-- Try it --
Pictures must not appear; the answer is exactly the lines from the one that holds "You are a computer-use" through the end of the material.

##### Provided records

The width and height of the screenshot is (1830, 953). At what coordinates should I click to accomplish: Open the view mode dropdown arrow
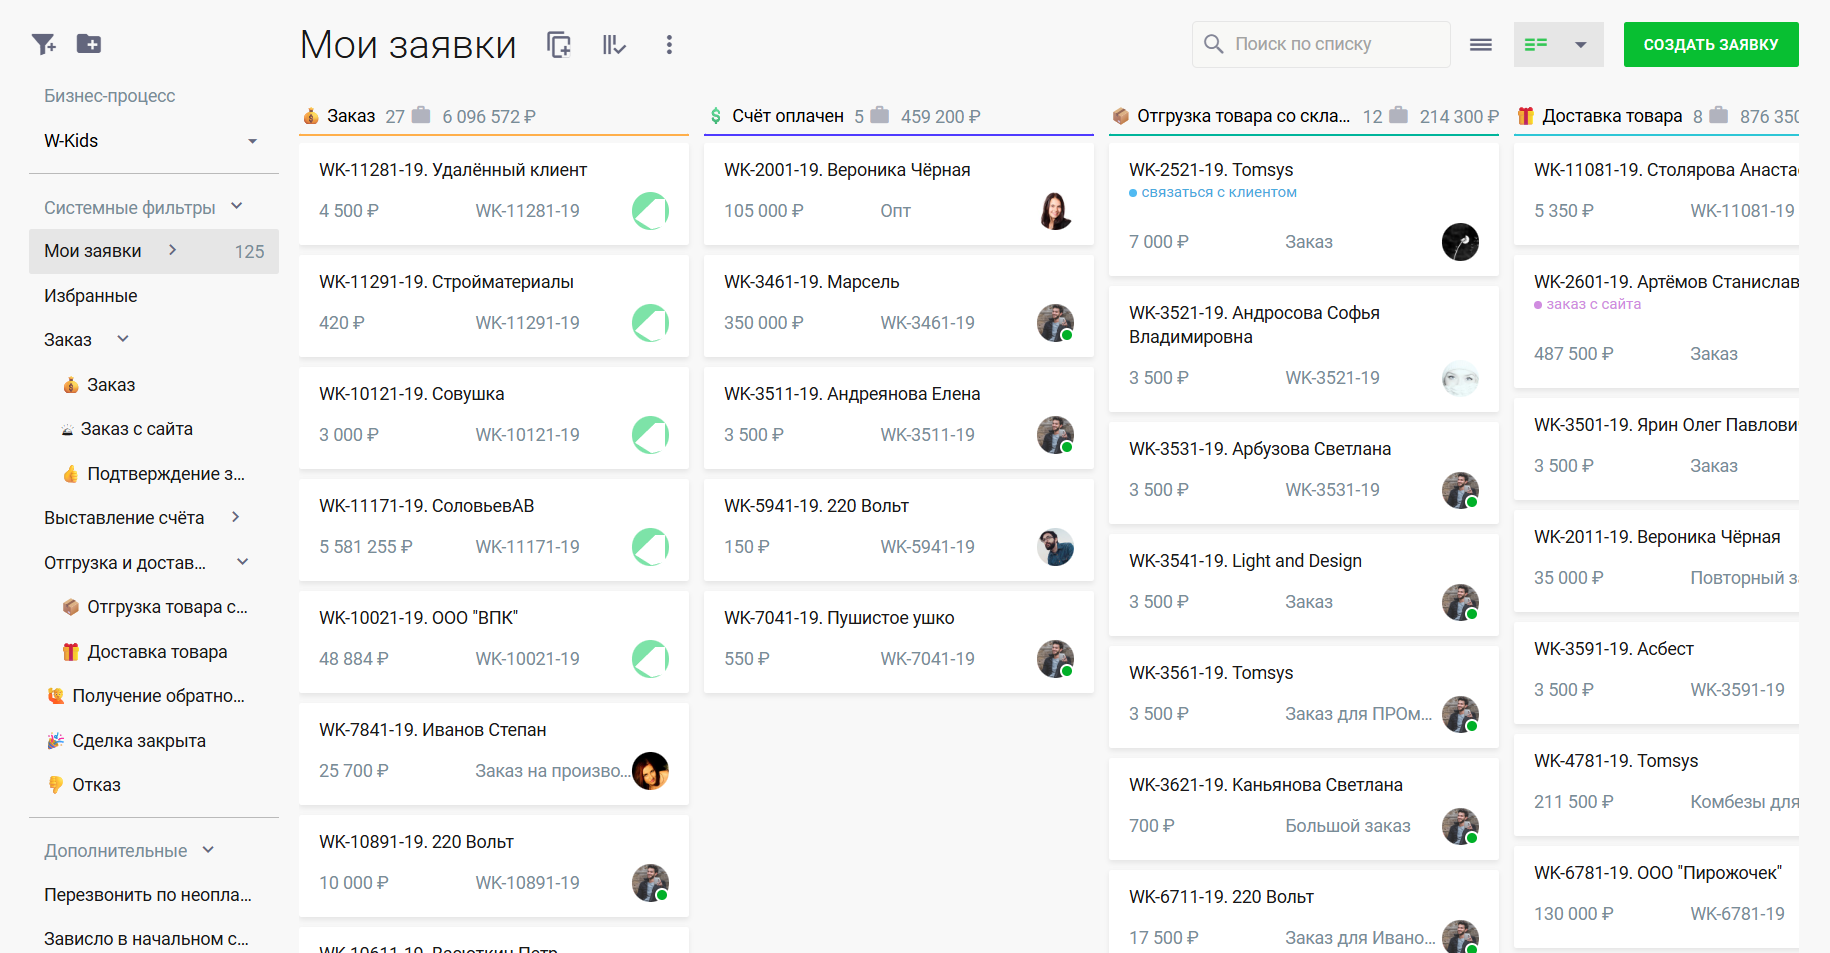click(1581, 45)

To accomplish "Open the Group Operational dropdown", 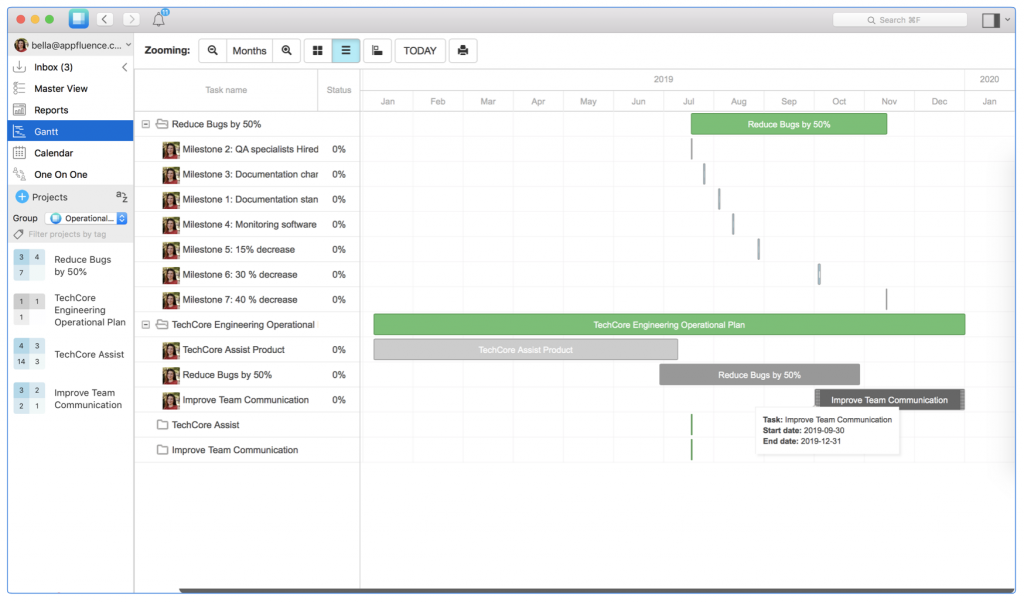I will [x=85, y=217].
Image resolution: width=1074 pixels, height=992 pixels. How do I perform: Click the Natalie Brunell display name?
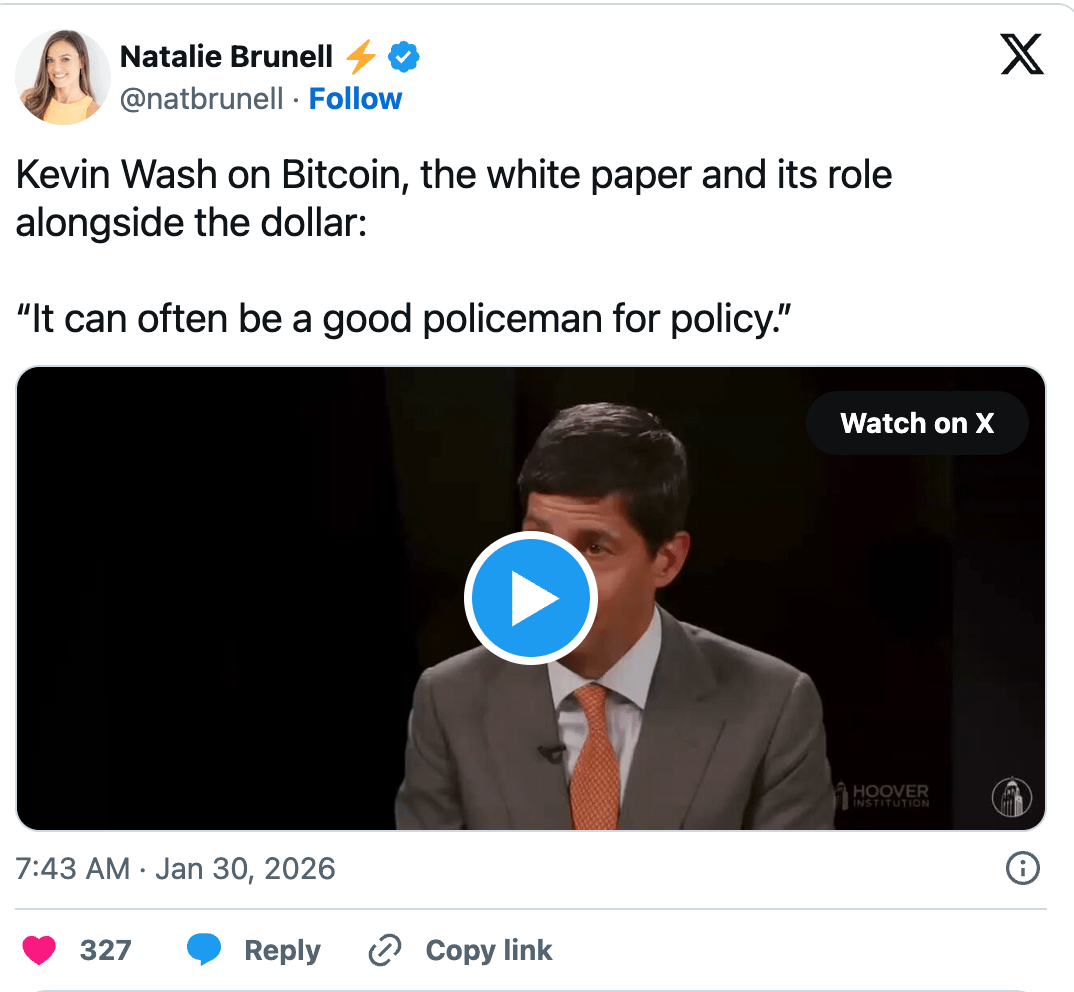(226, 58)
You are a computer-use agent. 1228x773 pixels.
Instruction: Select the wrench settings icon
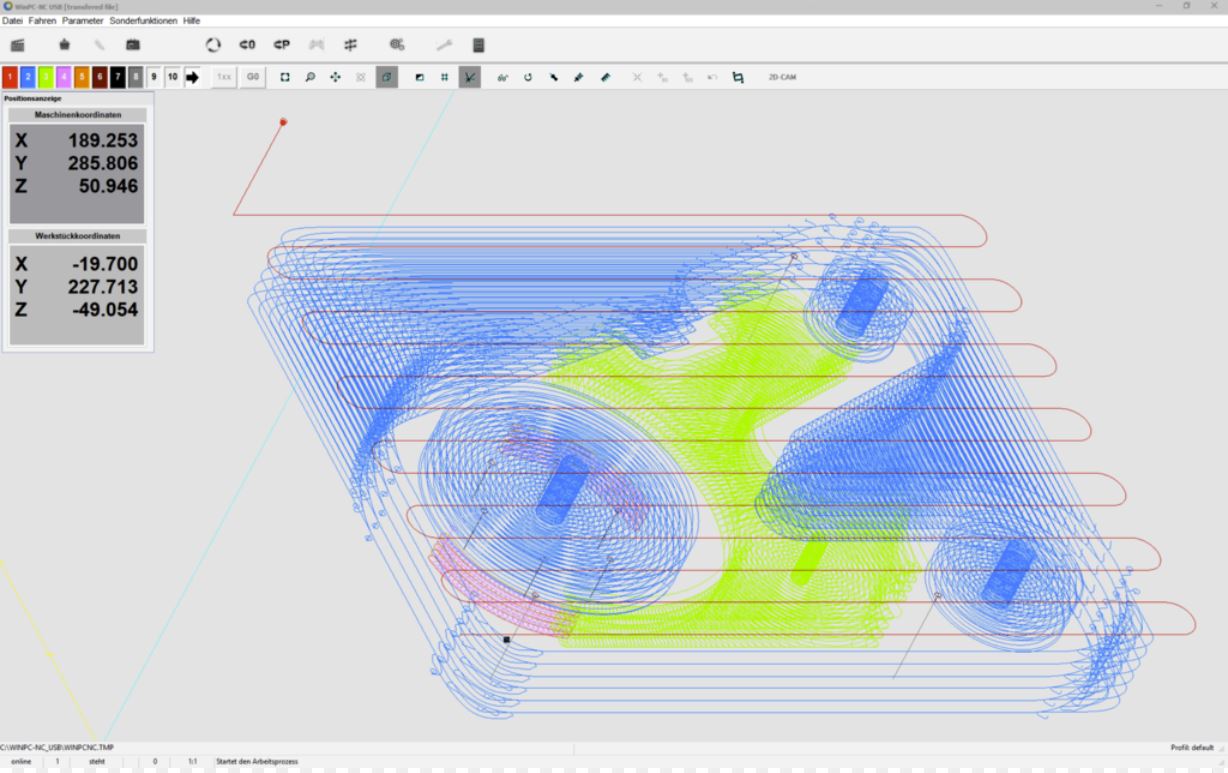(x=446, y=44)
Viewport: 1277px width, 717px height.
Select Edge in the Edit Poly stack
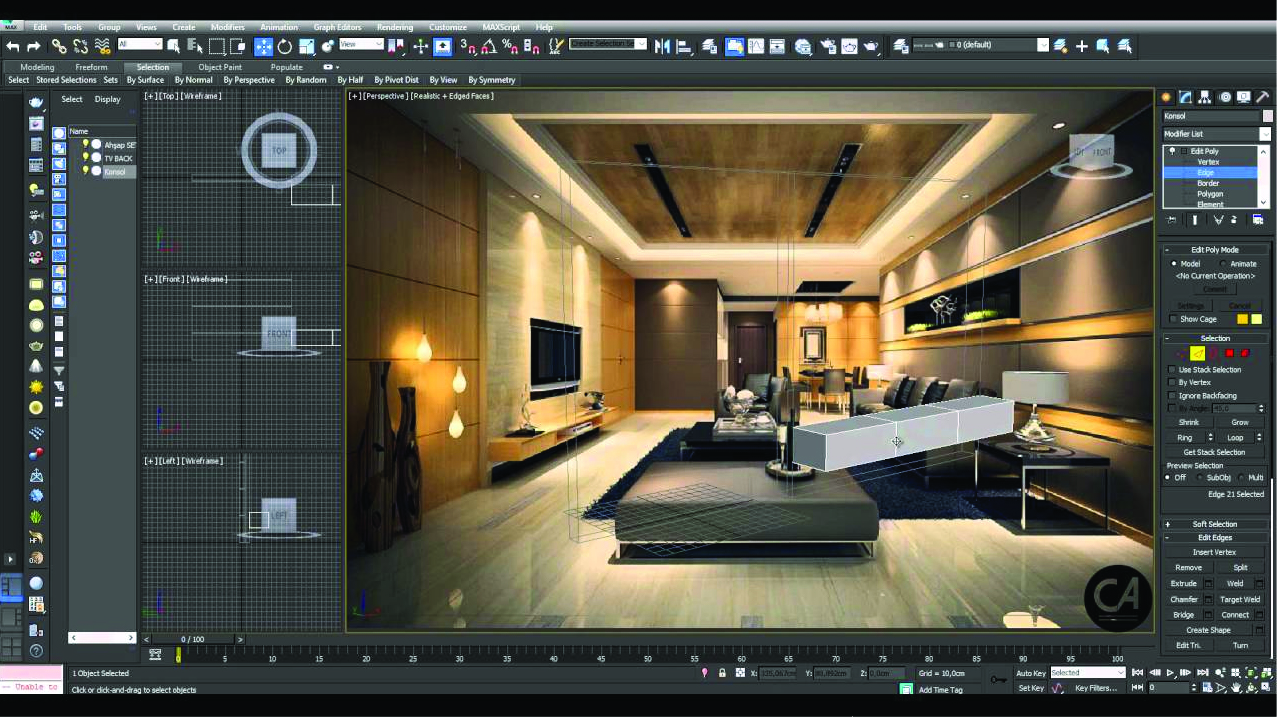[x=1207, y=171]
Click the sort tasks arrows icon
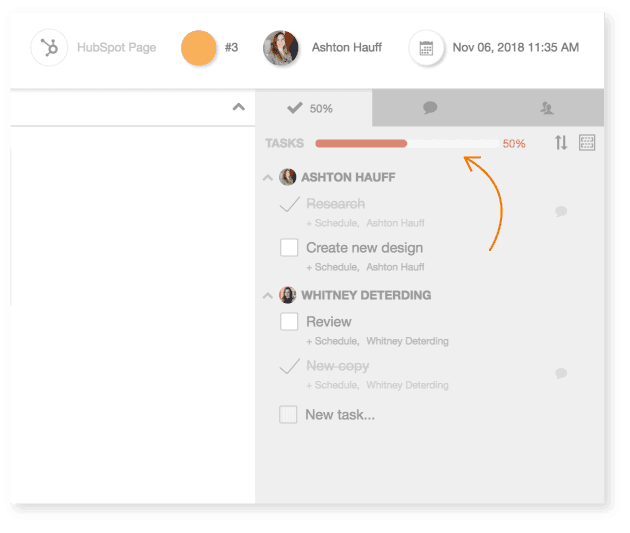This screenshot has width=630, height=533. (x=561, y=143)
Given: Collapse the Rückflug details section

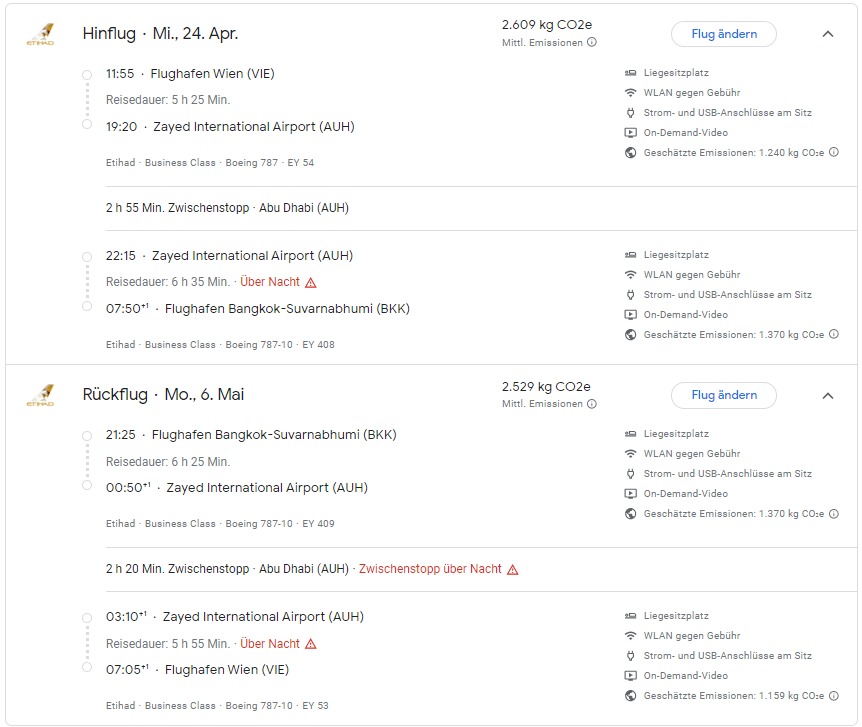Looking at the screenshot, I should coord(827,395).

##########

-- Task result --
You are a computer-use agent. 1228x773 pixels.
Instruction: Select the wrench settings icon
(x=446, y=44)
Viewport: 1277px width, 717px height.
Select Edge in the Edit Poly stack
[x=1207, y=171]
Click the sort tasks arrows icon
This screenshot has width=630, height=533. (x=561, y=143)
Given: Collapse the Rückflug details section

Looking at the screenshot, I should coord(827,395).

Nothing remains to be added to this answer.